# i have some stupid questions about laptop and screen tablet resolutions and colours



## just an artist getting by (Mar 13, 2020)

i know that these questions are very likely incredibly stupid and the answers are painfully obvious, but i still want to ask JUST IN CASE because i'm just very afraid of making wrong choices, especially when it comes to buying digital art equipment.
let's say i have a laptop with a 1920x1080 resolution (did i say that correctly?? idk i'm just not very techy), and i also have a screen tablet with 4k resolution (for example, a cintiq 24 pro). would the tablet still show the 4k res version of the laptop's screen or would it display the res differently because of the laptop's lower res? would i need to by a 4k laptop for the tablet's display res to work? and would the tablet still show the 99% adobe RGB coverage even if the laptop has way different colours? any info helps!


----------



## Mullanphy (Apr 25, 2020)

4K is 3840 × 2160 pixels, which is better resolution than 1920 x 1080 pixels. That doesn't mean, though, that either is better than the other.

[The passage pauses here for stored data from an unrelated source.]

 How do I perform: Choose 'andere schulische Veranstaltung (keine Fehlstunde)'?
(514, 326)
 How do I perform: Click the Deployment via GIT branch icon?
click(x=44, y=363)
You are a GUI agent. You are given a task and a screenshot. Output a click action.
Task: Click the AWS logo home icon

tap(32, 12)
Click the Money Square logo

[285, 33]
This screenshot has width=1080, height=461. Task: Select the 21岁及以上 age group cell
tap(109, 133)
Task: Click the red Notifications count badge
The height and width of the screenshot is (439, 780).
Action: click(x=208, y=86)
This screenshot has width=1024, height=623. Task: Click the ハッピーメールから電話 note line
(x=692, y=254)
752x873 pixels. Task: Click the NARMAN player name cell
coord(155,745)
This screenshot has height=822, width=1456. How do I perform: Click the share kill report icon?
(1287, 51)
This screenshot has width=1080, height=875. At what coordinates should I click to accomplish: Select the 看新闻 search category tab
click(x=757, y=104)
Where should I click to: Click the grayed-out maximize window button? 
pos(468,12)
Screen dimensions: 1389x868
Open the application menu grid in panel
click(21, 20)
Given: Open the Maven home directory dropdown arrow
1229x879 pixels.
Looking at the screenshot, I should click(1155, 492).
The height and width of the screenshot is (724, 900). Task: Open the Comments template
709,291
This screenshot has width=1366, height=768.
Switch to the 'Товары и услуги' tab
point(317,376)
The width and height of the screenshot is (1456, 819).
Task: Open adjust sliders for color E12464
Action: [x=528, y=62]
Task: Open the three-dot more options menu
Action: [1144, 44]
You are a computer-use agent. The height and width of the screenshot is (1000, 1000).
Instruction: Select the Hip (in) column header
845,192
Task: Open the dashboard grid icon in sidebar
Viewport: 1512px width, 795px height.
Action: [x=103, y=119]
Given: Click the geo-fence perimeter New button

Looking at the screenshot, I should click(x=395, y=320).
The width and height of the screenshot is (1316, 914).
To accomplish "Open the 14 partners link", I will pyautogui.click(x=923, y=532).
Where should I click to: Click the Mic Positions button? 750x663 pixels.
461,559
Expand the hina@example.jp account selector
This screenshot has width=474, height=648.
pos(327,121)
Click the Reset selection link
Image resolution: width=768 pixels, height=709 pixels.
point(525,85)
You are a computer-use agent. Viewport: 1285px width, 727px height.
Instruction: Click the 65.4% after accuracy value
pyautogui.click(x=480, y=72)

But, that is meaningless if the image is not of high enough quality to be presented on those screens. Example - a 72 dpi image blown up to fit either of those screens will be terribly pixelated.

Would _you _notice any difference if comparing the same image on both screens?

Perhaps creating a few image files of different sizes/quality and displaying each file on both devices to compare would be most helpful. Most electronics stores should permit a shopper to make such comparisons on their display working models.


----------